§ **HOW TO COMPLETE THIS TASK**
Where the listing below has a line with "The image size is (348, 256).", write out exactly that line and every line after it, stopping after the line with "Given: Click the".

§ **INFORMATION GIVEN**
○ ○ ○ ○ ○ ○ ○
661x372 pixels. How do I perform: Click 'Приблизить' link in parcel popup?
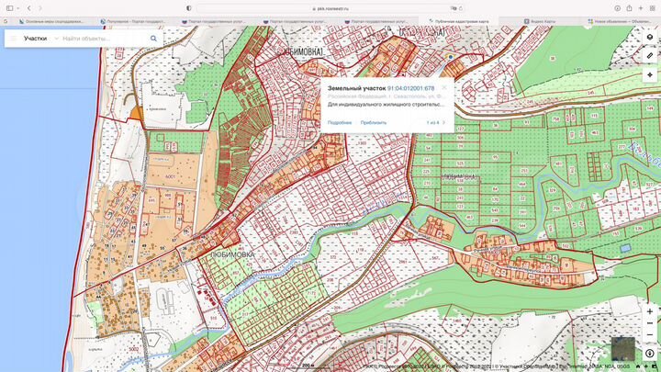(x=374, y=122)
○ ○ ○ ○ ○ ○ ○
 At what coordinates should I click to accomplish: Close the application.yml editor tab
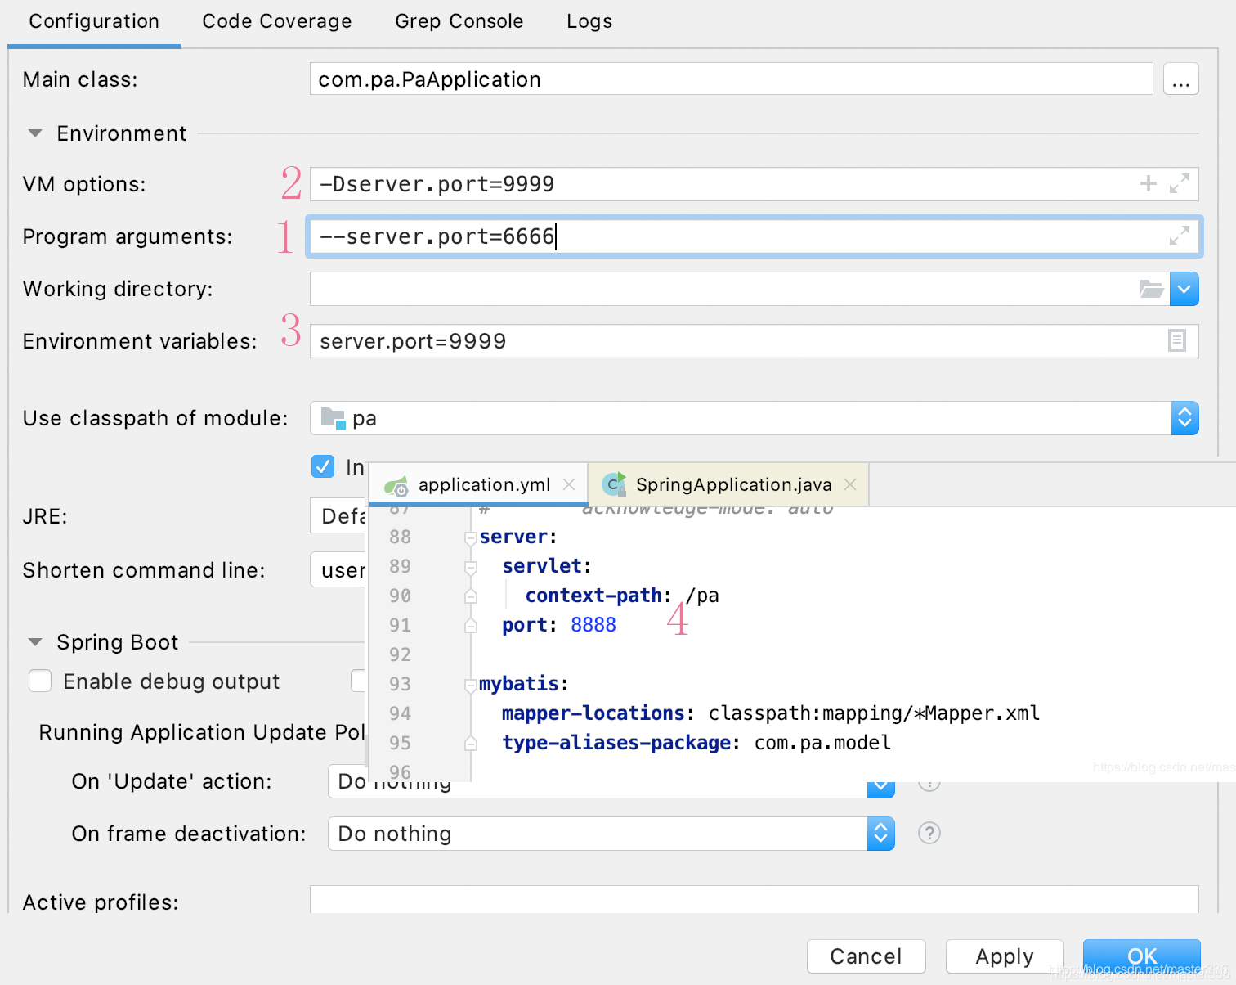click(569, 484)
○ ○ ○ ○ ○ ○ ○
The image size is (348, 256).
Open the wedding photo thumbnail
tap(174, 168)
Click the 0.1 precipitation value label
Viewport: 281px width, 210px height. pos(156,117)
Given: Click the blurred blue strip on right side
○ ○ ○ ○ ○ ○ ○
§ **RESPONSE TO THIS TASK**
The image size is (348, 256).
Open the wedding photo thumbnail
tap(174, 168)
Click the 0.1 precipitation value label
Viewport: 281px width, 210px height. pos(156,117)
Given: Click the blurred blue strip on right side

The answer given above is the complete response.